Text Prediction from N-grams

Michael Inkles
October 7, 2016

Preparing the Data

Exploratory Analysis showed that while the news and blogs datasets had fairly similar word distributions, the twitter dataset was different. So, I decided to keep the twitter data separate from the news/blogs data.

For each dataset, I performed the following steps:

  • Separated the text entries into sentences, and the sentences into words and 2- 3- and 4-grams
  • Removed all punctuation other than apostrophes, and convert all words to lower case
  • Removed profanities and other offensive words
  • Downsampled each dataset to a 5,000,000 row data frame, with each row containing a word from the text and the 3 preceding words.
  • Replaced words with a freqency of less than 10 with a dummy word of “<UNK>”. This allowed for an increase in processing speed (because there were far fewer levels to each factor) and a reduction of noise.

Algorithm

The algorithm uses a combination of Kneser-Ney smoothing and backoff.

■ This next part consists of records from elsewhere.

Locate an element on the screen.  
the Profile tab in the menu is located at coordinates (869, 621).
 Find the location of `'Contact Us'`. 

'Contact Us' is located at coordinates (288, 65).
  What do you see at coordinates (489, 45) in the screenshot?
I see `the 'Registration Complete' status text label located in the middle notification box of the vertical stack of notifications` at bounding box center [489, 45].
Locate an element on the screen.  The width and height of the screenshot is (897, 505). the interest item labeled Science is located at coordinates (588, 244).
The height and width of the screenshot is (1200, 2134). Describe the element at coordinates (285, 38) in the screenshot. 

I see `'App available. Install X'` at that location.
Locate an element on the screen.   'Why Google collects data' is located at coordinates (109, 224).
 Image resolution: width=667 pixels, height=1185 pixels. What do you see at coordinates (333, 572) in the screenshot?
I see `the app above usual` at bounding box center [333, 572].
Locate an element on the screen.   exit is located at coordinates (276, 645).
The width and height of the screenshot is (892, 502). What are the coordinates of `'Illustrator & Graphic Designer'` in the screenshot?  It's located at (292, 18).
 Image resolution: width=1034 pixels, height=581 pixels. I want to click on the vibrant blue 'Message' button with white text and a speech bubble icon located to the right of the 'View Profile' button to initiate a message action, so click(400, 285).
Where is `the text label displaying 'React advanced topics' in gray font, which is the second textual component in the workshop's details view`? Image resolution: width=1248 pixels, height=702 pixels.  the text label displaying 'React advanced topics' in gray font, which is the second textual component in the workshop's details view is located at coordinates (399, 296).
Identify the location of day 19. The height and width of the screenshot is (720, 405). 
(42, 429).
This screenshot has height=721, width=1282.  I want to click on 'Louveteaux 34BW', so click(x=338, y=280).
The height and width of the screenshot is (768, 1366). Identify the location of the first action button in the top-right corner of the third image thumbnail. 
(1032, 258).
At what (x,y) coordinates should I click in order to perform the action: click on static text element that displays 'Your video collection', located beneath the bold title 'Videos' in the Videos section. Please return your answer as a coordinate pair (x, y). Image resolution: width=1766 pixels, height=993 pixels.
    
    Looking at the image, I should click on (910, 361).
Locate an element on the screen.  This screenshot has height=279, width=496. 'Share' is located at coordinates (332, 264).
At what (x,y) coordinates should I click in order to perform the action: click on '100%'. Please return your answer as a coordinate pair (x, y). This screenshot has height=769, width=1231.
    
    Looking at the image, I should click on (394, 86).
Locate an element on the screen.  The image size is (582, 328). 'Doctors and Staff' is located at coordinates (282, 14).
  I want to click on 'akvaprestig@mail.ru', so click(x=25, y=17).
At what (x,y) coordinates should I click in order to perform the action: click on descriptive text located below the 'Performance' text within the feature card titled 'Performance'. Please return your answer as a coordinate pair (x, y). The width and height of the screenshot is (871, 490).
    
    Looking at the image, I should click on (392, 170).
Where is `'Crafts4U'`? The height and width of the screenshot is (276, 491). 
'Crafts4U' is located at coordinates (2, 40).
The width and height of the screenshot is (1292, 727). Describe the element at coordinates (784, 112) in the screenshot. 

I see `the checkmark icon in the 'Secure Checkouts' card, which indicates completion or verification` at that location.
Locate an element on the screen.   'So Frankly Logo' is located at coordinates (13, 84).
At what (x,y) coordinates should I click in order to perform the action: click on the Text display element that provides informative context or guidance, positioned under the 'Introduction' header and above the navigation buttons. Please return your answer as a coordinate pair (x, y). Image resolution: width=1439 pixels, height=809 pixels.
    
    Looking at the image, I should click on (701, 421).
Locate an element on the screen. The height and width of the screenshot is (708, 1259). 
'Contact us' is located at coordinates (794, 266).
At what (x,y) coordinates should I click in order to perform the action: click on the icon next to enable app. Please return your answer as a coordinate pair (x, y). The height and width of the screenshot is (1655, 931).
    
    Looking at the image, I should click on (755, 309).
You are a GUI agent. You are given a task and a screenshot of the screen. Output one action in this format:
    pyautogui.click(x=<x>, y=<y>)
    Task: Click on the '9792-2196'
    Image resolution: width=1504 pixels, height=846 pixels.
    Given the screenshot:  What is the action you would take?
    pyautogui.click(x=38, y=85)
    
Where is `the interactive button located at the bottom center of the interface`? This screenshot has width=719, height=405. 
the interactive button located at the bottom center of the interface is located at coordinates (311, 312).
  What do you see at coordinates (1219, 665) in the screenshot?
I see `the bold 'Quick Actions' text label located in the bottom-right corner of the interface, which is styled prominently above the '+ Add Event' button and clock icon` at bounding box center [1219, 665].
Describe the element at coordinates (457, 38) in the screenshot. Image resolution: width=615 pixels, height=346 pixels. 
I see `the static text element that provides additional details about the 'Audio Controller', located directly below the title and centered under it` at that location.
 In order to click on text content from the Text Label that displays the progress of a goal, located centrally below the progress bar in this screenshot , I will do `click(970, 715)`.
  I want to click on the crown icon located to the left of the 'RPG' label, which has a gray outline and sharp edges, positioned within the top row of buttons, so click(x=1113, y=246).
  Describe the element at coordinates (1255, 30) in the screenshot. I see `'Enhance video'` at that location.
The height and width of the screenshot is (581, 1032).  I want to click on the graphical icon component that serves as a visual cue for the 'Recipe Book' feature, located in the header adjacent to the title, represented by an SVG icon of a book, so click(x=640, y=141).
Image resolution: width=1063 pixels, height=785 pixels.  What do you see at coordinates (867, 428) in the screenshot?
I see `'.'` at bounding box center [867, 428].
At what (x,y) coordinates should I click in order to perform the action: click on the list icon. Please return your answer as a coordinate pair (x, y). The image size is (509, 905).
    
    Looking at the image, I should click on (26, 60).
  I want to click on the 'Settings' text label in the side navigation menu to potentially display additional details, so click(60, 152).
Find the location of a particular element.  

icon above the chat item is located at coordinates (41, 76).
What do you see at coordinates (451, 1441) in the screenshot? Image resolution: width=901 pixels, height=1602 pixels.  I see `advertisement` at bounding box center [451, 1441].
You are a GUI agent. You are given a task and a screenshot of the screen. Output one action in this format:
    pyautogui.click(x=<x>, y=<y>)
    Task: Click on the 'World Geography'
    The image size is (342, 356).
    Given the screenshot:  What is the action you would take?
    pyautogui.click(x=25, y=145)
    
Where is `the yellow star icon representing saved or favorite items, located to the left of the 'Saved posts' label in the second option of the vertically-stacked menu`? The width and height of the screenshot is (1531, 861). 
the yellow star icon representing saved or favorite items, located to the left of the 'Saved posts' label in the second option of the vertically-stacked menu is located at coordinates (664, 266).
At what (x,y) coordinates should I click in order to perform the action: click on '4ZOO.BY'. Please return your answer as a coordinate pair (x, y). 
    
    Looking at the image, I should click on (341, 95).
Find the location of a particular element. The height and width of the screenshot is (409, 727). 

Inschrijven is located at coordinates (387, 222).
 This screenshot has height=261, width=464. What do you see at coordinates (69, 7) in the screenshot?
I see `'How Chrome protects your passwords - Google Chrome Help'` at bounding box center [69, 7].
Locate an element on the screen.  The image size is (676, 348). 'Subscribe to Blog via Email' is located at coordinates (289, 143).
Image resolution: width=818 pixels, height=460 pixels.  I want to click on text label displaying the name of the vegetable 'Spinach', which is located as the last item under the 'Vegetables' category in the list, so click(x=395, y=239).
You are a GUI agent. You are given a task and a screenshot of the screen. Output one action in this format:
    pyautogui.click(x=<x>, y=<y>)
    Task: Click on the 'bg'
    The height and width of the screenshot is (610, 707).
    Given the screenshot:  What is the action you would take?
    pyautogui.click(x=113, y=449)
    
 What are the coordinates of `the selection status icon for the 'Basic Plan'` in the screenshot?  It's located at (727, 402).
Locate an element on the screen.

  1. Next, a bigram model is created by narrowing down the data frame to rows in which the previous word matches the previous word in the input, and a count is obtained of the number of times each word follows the input word.
  2. A discount of 0.9 is removed from each count over 0.
  3. The subtracted counts are then distributed among all words according to their distribution in the dataset.
  4. The bigram data frame is narrowed down to a trigram data frame if possible, and steps 2-4 are repeated, with the subtracted counts in step 4 instead assigned to all words according to their bigram probability
  5. The same steps are repeated with a 4-gram model, if possible.
  6. The algorithm returns the highest-order model available.

Algorithm In Action

Bigram model for “the ____” (top 3 possibilities) 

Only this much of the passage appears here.